The aviation industry has offered a mixed response to British prime minister Theresa May’s proposed Brexit deal, ahead of the December 11 vote among UK parliamentary MPs on the country’s 585-page withdrawal agreement from the European Union.
Airbus has offered cautious support for the proposed Brexit deal, warning that the alternative of a “cliff-edge” no-deal alternative would be much worse for the UK. The aerospace manufacturer, which directly employs 14,000 people in the UK, previously warned that it could withdraw its investment in the country if Britain withdraws from the EU without an agreement, describing such a scenario as potentially “catastrophic.”
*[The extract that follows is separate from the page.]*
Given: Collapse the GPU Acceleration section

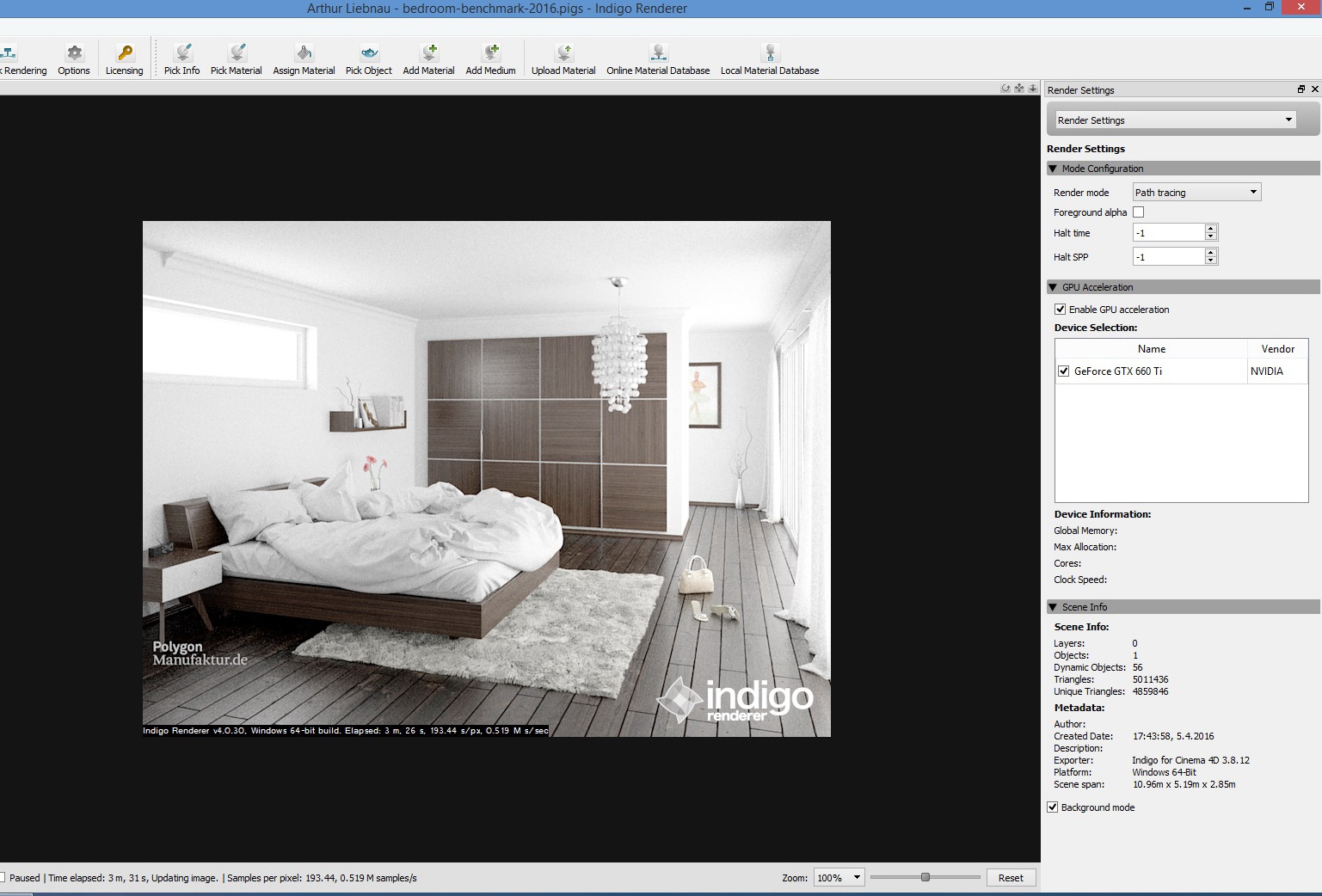Looking at the screenshot, I should tap(1053, 287).
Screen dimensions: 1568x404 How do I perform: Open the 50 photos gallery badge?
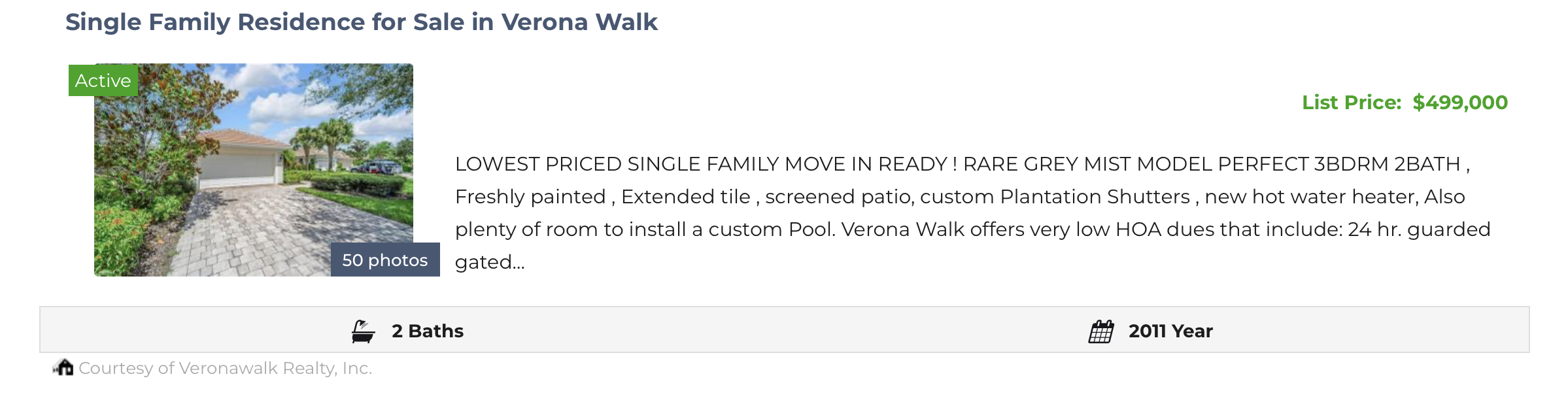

“If the withdrawal agreement is successful in some form or another then Airbus would consider continuing to invest as the company has done over many years,” said Katherine Bennett, senior vice-president of Airbus UK, when speaking to MPs on the House of Commons’ Business, Energy and Industrial Strategy Committee. “We have great capability, but obviously because of the uncertainty, which we want to see reversed, that is why investments have been put on hold.”
“If the withdrawal agreement is successful … then Airbus would consider continuing to invest.” – Katherine Bennett, Airbus
The non-binding 26-page declaration sets out what the UK and EU want their future relationship to look like after Brexit. It describes a 21-month transition period whereby the UK would remain tied to the EU’s single market and covers future relations with respect to trade, security and other issues, including two clauses about cooperation between the UK and EU on aviation.
It states that a comprehensive air transport deal should cover “market access and investment, aviation safety and security, air traffic management and provisions to ensure open and fair competition, including appropriate and relevant consumer-protection requirements and social standards.”
However, the International Air Transport Association (IATA) expressed concern about the declaration’s dearth of specifics regarding the aviation industry. Travel Weekly reported that Perry Flint, IATA’s head of Corporate Communications, said in an e-mail that the declaration lacks the detail that airlines require. “We continue to urge the prioritization of aviation issues so that airlines have the details needed to manage their business and provide connectivity in the post-Brexit period. There is a huge amount of work to do and there is no time to lose,” he said.
Meanwhile, the UK and US are close to finalizing an open skies agreement that would provide continuity for transatlantic carriers from both countries after Brexit. According to the Financial Times, the draft terms of the agreement are “inferior” to the rights that the UK enjoys as an EU member and includes stricter ownership rules requiring airlines to have “substantial ownership and effective control” by UK or US nationals.
The agreement would likely come into force after the UK leaves the EU on March 29 and before the end of the transition period, which could run to as late as December 2022. British Airways parent IAG remains sanguine over the prospect of a deal between both countries.
“All parties have a shared interest in ensuring that existing rights continue under new bilateral arrangements. This allows airlines on both sides of the Atlantic to operate existing services and seek to develop new ones,” IAG said in a statement.